ICRL4AHT Benchmark Tests In-Context Reinforcement Learning for Ad-Hoc Teamwork
A new benchmark named ICRL4AHT has been developed by researchers, based on a high-throughput JAX implementation of Overcooked-V2, to assess In-Context Reinforcement Learning (ICRL) within Ad-Hoc Teamwork (AHT) contexts. This benchmark features a varied suite of teammates that includes both RL and heuristic strategies, allowing for controlled training and testing variations. It also offers a reproducible pipeline for generating teammates, collecting learning histories, constructing datasets, and conducting online evaluations across multiple episodes.

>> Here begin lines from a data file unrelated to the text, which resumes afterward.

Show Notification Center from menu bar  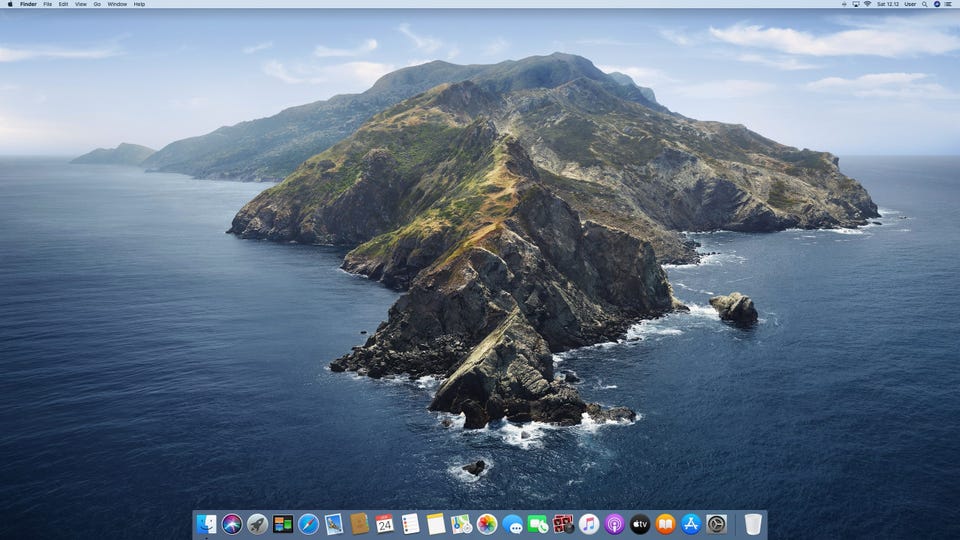pyautogui.click(x=949, y=4)
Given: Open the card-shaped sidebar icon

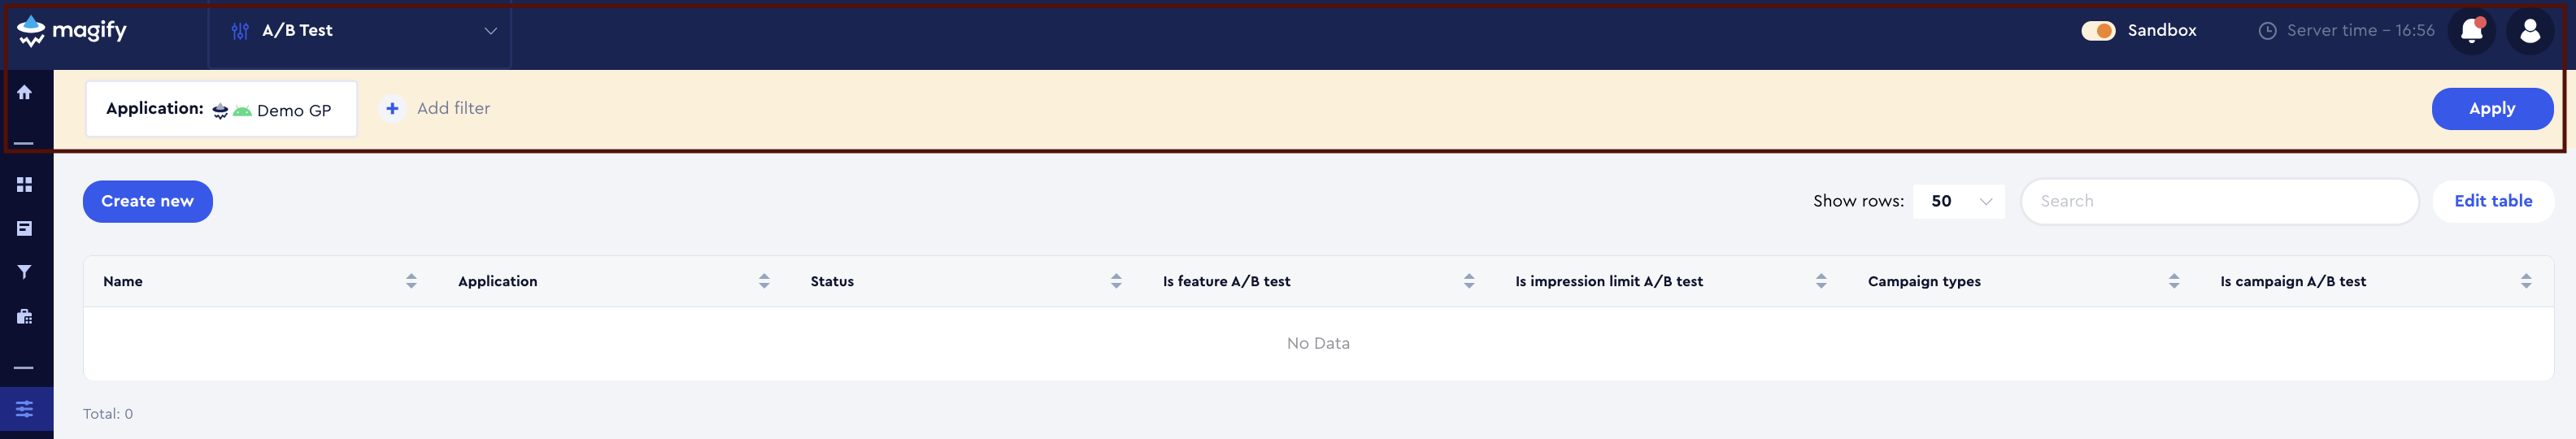Looking at the screenshot, I should [x=25, y=229].
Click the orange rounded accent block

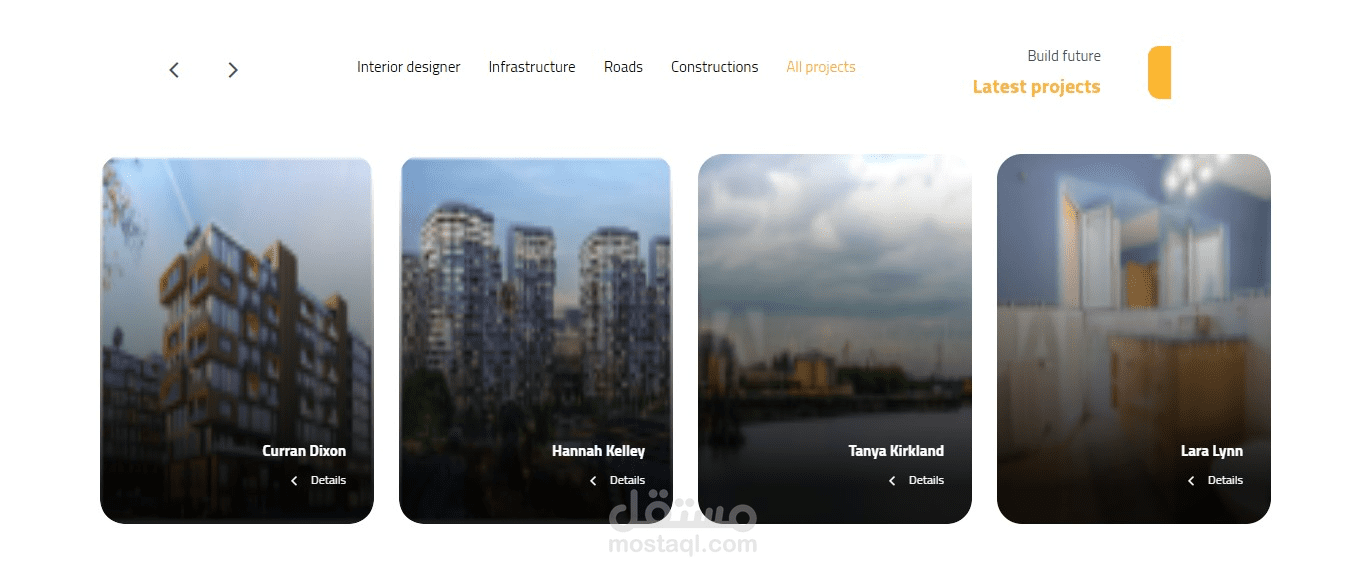[1159, 72]
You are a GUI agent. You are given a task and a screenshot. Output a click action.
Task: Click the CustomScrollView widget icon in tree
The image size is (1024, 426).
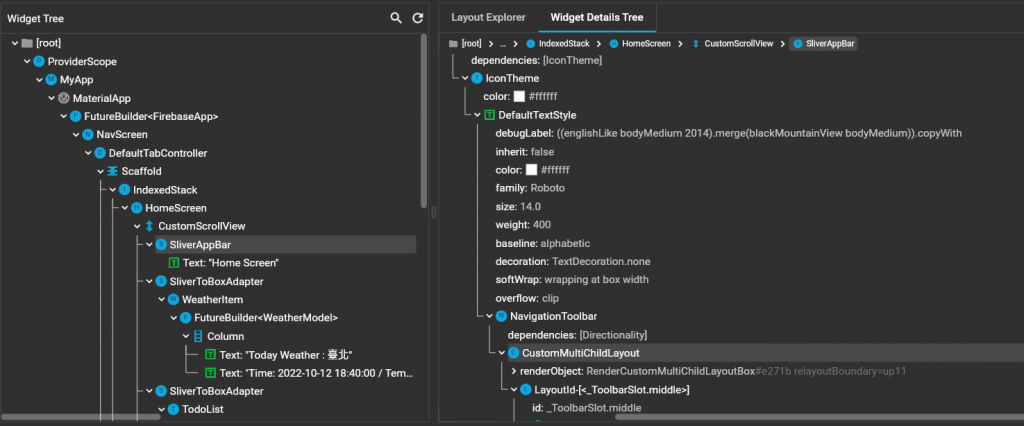tap(149, 226)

The study tested Algorithm Distillation (AD) and Decision-Pretrained Transformer (DPT) over millions of transitions. Findings indicate significant drawbacks: unlike their performance in single-agent settings, these methods struggle to coordinate with unfamiliar partners, underscoring the difficulties of implementing ICRL in AHT.
Key facts
- ICRL4AHT benchmark is built on a high-throughput JAX implementation of Overcooked-V2
- Benchmark includes a large, diverse teammate suite spanning RL and heuristic policies
- Enables controlled train-test shifts
- Provides reproducible end-to-end pipeline for teammate generation, learning-history collection, dataset construction, and online multi-episode evaluation
- Evaluated Algorithm Distillation (AD) and Decision-Pretrained Transformer (DPT)
- Evaluated across millions of transitions
- Baselines fail to effectively coordinate with unknown partners
- Study highlights limitations of ICRL in Ad-Hoc Teamwork
Entities
Institutions
- arXiv